No Ban on Cloning Of Humans, for Now
Senate turns back GOP's bill over concern that medical research would be curtailed.
WASHINGTON
There's general agreement on Capitol Hill that cloning human beings should be banned. But doing so is proving to be tougher than it looks.
At issue are questions Americans have pondered for years, although usually in the context of abortion. Now, the familiar queries are arising over cloning: When does human life begin? What constitutes a human embryo?
A bill Senate Republicans hoped to rush to passage stalled on the floor this week over these questions, especially as they pertain to medical research. Sponsored by Senate majority leader Trent Lott of Mississippi and Sens. Bill Frist of Tennessee and Christopher Bond of Missouri, the measure would permanently prohibit human "somatic cell nuclear transfer," or the replacement of an adult cell nucleus with a nucleus from another cell, in order to create a human clone or a cloned human embryo. The nucleus of a cell contains the genetic material, or DNA, that scientists say determines the physical characteristics of an organism. Plant- and animal-cloning research could continue, as could existing cell research using other methods.

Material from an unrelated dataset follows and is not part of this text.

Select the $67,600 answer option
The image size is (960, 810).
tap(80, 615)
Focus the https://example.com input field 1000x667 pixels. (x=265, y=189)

"While the science surrounding cloning will and should move forward, it is clear that neither the science nor the country is ready for the production of human clones," says Senator Frist, himself a medical doctor.

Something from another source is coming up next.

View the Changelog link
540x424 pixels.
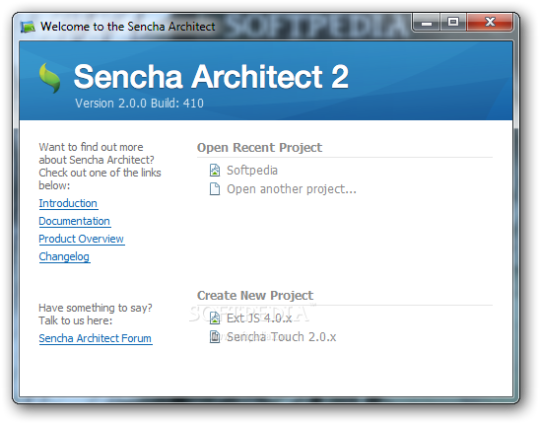(64, 257)
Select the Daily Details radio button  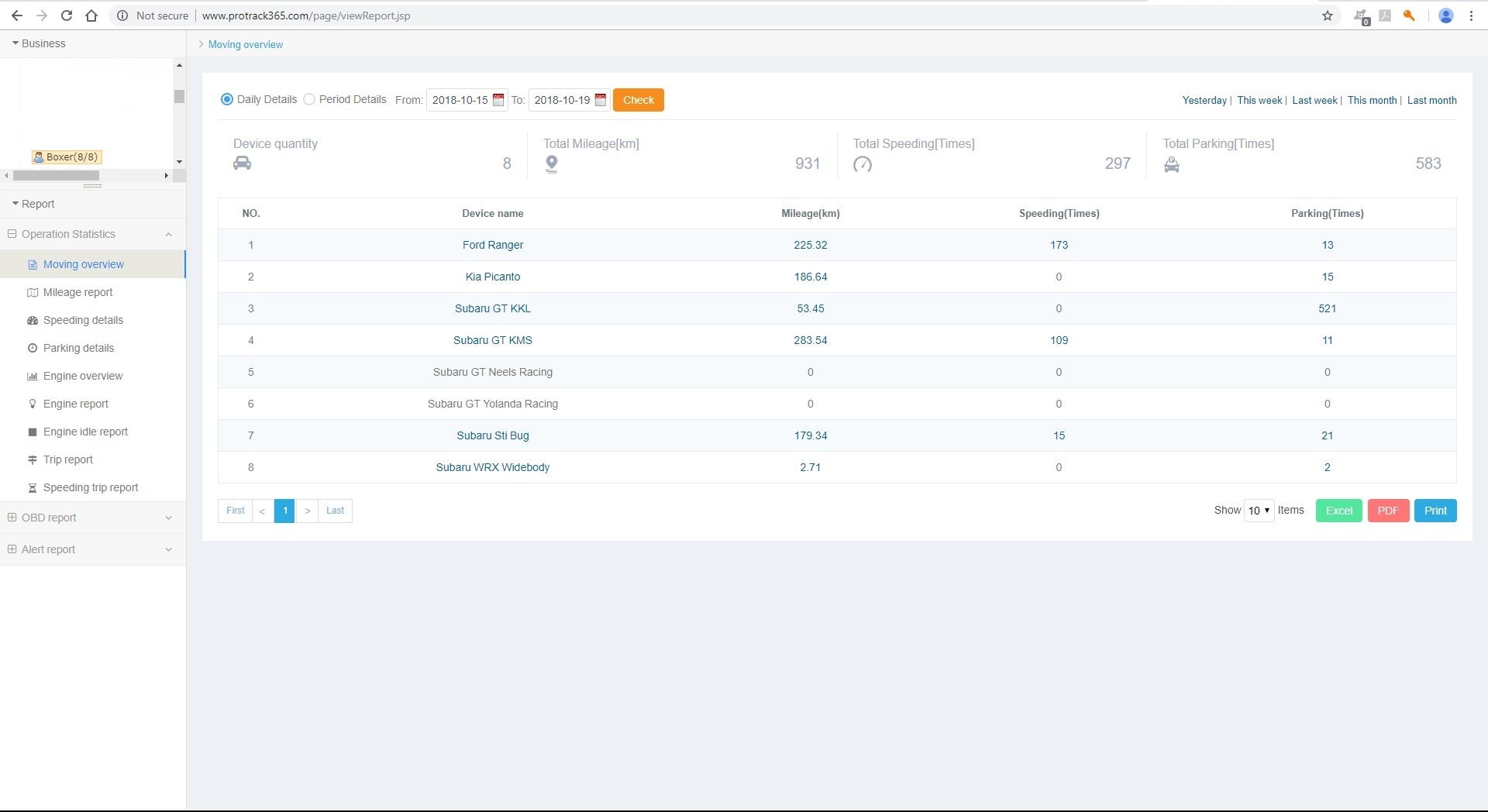pos(227,99)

Opponents, led by Sens. Edward Kennedy (D) of Massachusetts and Dianne Feinstein (D) of California, say the GOP bill goes too far. Backed by more than 120 scientific and medical groups, they argue that the bill bans technology they say is needed for medical advances in the fight against many diseases.
"I have no doubt that responsible legislation to ban the production of human beings by cloning can ... be passed into law during this session of Congress," Senator Kennedy says. "But [this bill] is not that responsible ban on cloning. It is an attempt to capitalize on public concern to rush through a sweeping and inappropriate ban on critical medical research."
Supporters of the Lott-Bond bill say that transplanting a nucleus from one human cell to another creates a human embryo and therefore human life, which must be protected.
"Some scientists would like to be able to create human embryos, play with them, and ... experiment with a human embryo that is starting to grow and say, 'OK, time is up. We will toss this one away and we will start playing with another one,' " Senator Bond says. "Once you get into that process ... you have stepped over the moral and ethical line."
But opponents say that a somatic cell transfer does not create a fertilized egg and that in any case, such a cell cannot develop into a human fetus unless placed in a woman's womb. "That so-called 'waste embryo' is not an embryo in the traditional sense of the word. It is not capable of becoming a human being outside of the womb," Senator Feinstein says.
Kennedy and Feinstein offer a substitute proposal that would allow the cloning procedure in a laboratory for tissue research. But it would ban for 10 years the placing of the cell that results into a womb, where it could develop into a baby.
Action now moves back to the Judiciary Committee, which will consider the Lott-Bond bill and its criminal penalties, and the Labor and Human Resources Committee, which will take up the Kennedy-Feinstein proposal.
CONGRESS was prompted to act after a Chicago physicist, Richard Seed, announced he was ready to open a cloning clinic and offer services to infertile couples. But there is no need to rush, Kennedy says: Seed is not a biologist or a physician, has no technical expertise in reproductive medicine, and has no financing and no lab. The US Food and Drug Administration, moreover, says it has authority to stop any attempts to clone humans until Congress acts.
Cloning first caught public attention last year when a Scottish scientist announced he had cloned a sheep named Dolly. A recent letter in Science magazine, however, questions whether the scientists actually cloned an adult cell and suggests Dolly might have grown from an embryo cell in a process that has been used for years without public concern. The Scottish scientists are doing further research, but stand by their conclusions.
The House Commerce Committee is also considering anticloning legislation, and GOP leaders in the lower chamber are pushing for a floor vote as soon as possible.